**BRIEF:**
Copy out every line of the listing below, word for word, and leave out the pictures.

**MATERIAL FOR THIS TASK:**
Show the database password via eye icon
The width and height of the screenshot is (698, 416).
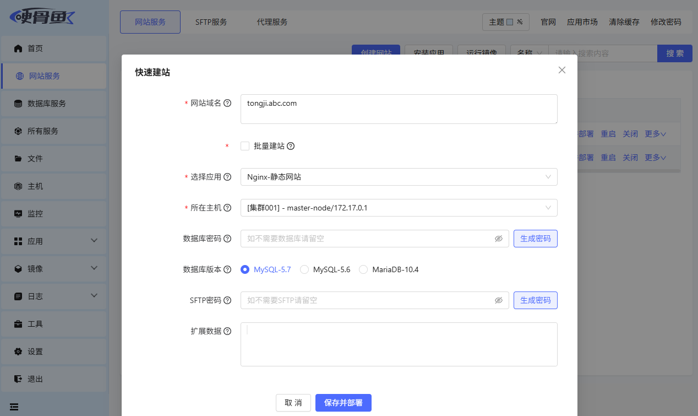coord(499,239)
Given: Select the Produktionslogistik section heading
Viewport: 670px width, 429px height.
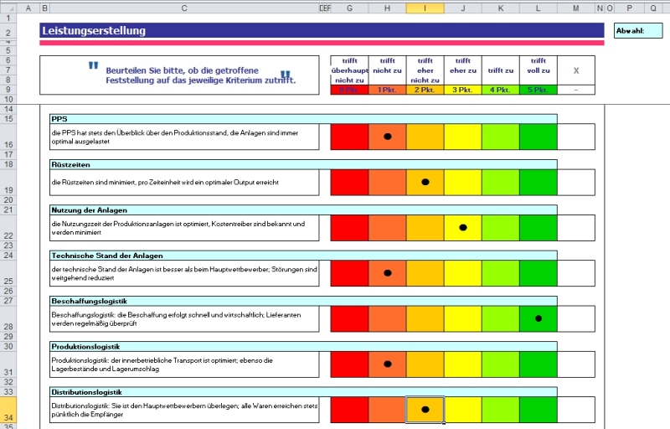Looking at the screenshot, I should click(x=303, y=346).
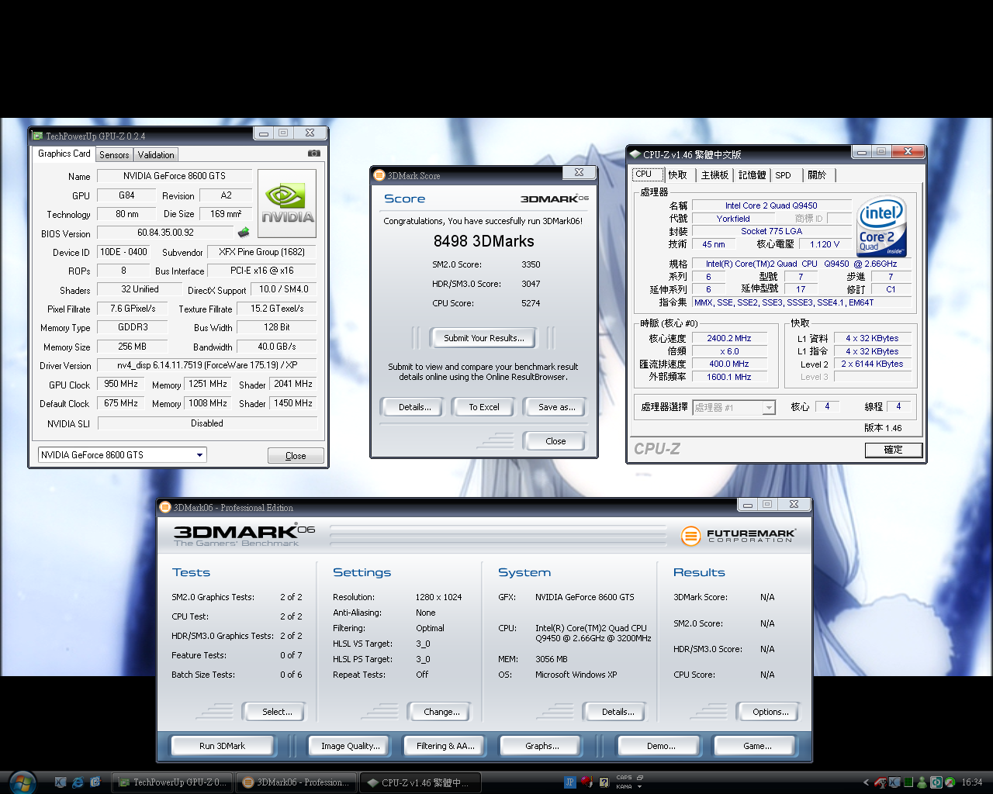Screen dimensions: 993x794
Task: Click the GPU-Z screenshot camera icon
Action: tap(313, 154)
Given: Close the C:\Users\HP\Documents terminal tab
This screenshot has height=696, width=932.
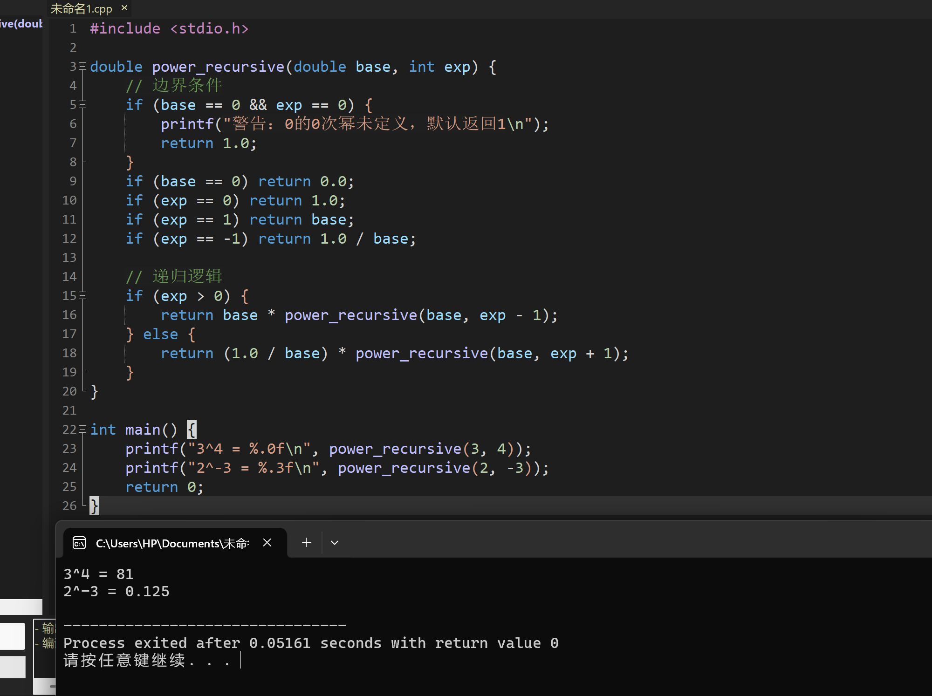Looking at the screenshot, I should [267, 542].
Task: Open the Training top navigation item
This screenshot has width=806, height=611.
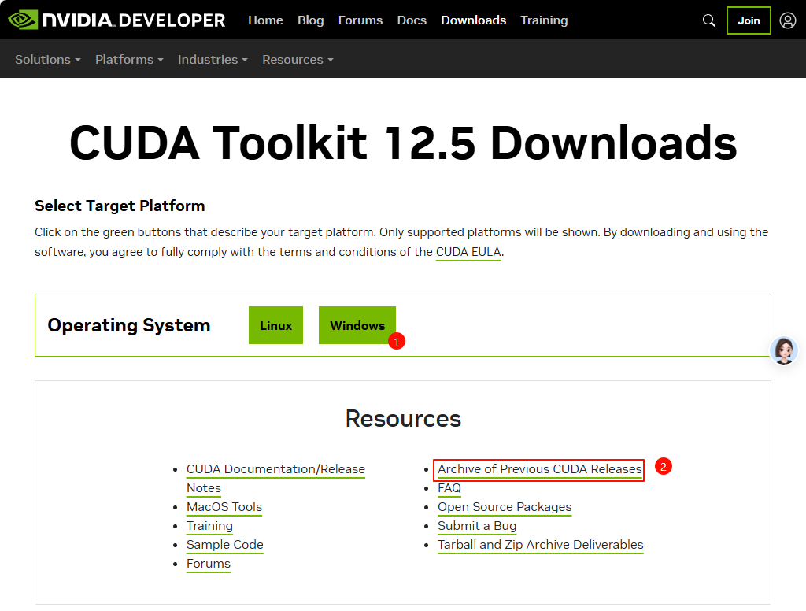Action: click(x=544, y=20)
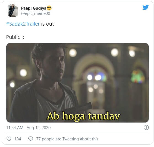Open "77 people are Tweeting about this"
Screen dimensions: 154x147
[67, 139]
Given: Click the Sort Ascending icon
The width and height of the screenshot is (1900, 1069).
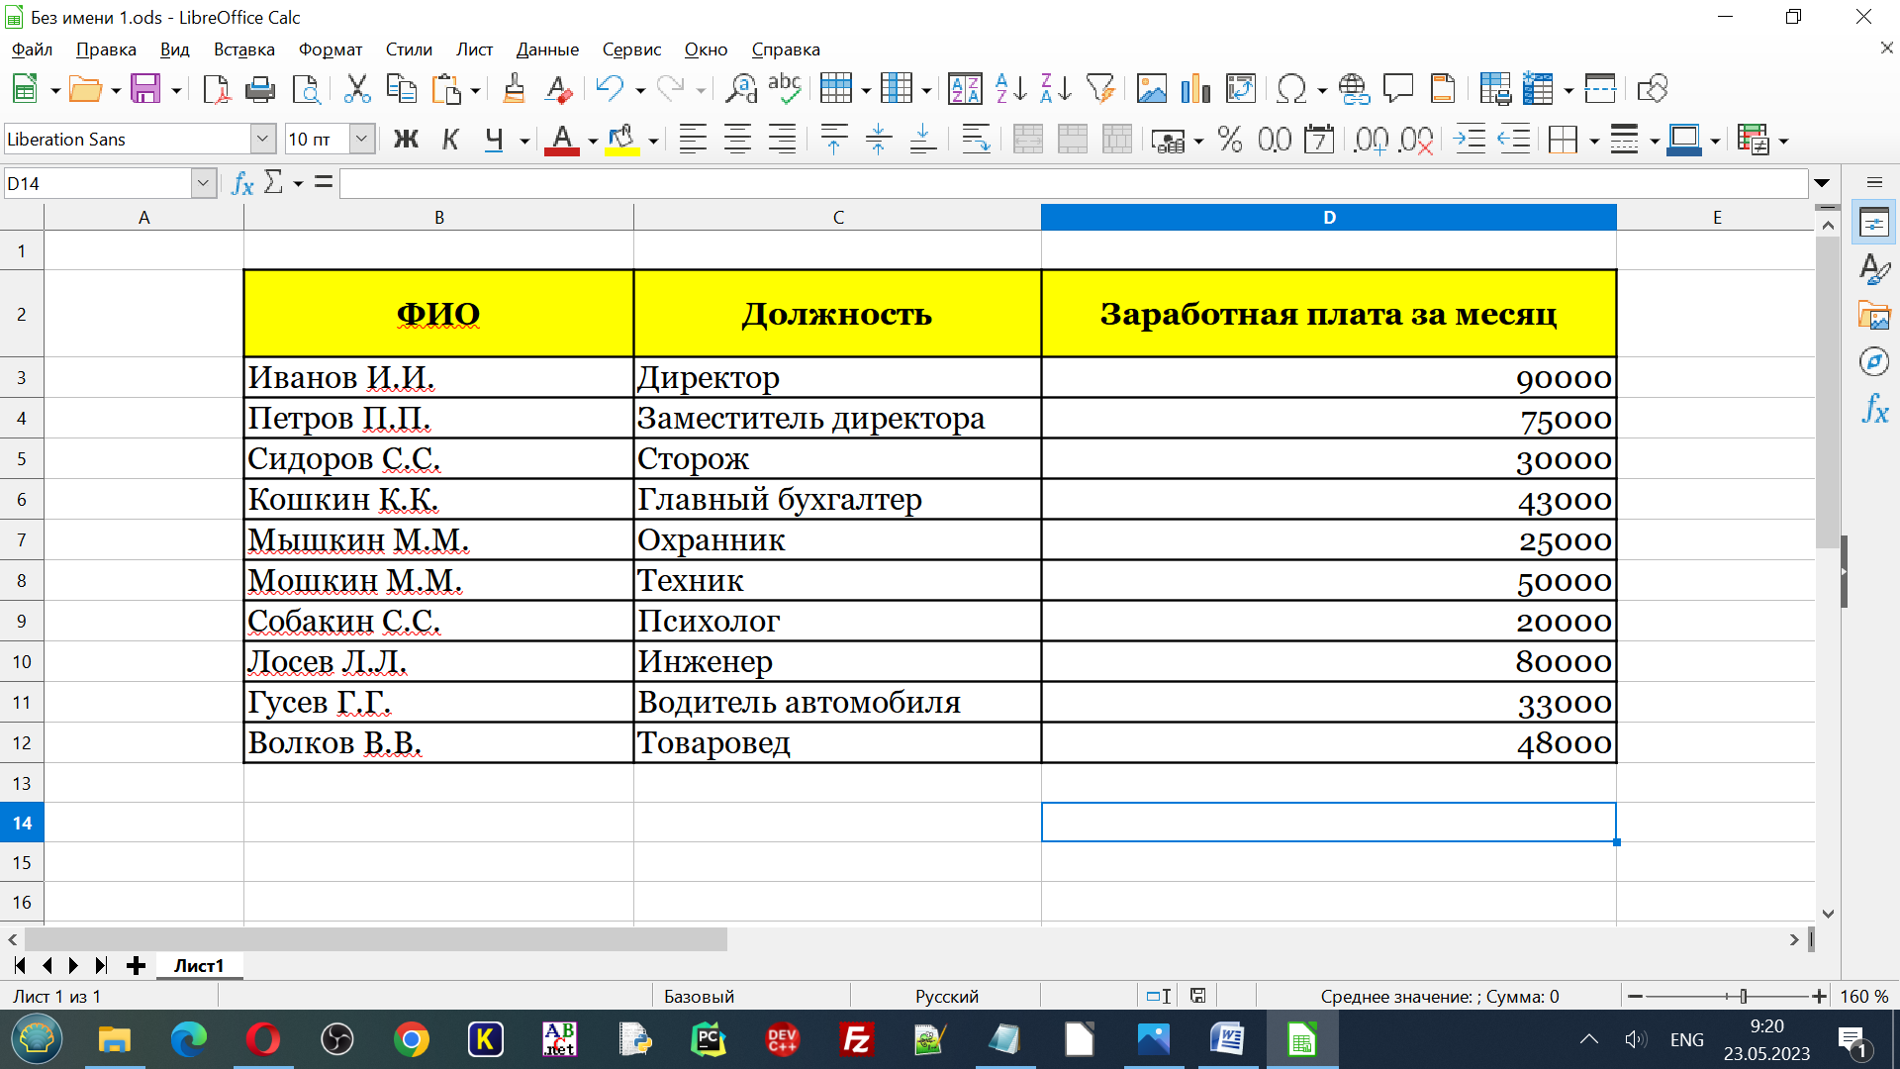Looking at the screenshot, I should pos(1010,89).
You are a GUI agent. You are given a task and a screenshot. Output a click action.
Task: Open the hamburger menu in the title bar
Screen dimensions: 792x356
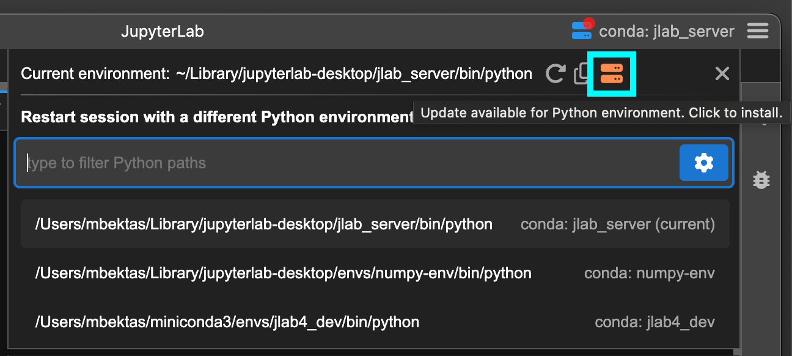coord(758,31)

**TASK OUTPUT:**
Show the database password via eye icon
The width and height of the screenshot is (698, 416).
coord(499,239)
Given: Select the Produktionslogistik section heading
Viewport: 670px width, 429px height.
Looking at the screenshot, I should click(x=303, y=346).
Screen dimensions: 993x794
Task: Click the GPU-Z screenshot camera icon
Action: tap(313, 154)
Given: Close the C:\Users\HP\Documents terminal tab
This screenshot has height=696, width=932.
Looking at the screenshot, I should [267, 542].
Task: Open the Training top navigation item
This screenshot has width=806, height=611.
Action: click(x=544, y=20)
Open "77 people are Tweeting about this"
Screen dimensions: 154x147
[67, 139]
Given: Click the Sort Ascending icon
The width and height of the screenshot is (1900, 1069).
Looking at the screenshot, I should pos(1010,89).
You are a GUI agent. You are given a task and a screenshot. Output a click action.
Task: Open the hamburger menu in the title bar
Screen dimensions: 792x356
coord(758,31)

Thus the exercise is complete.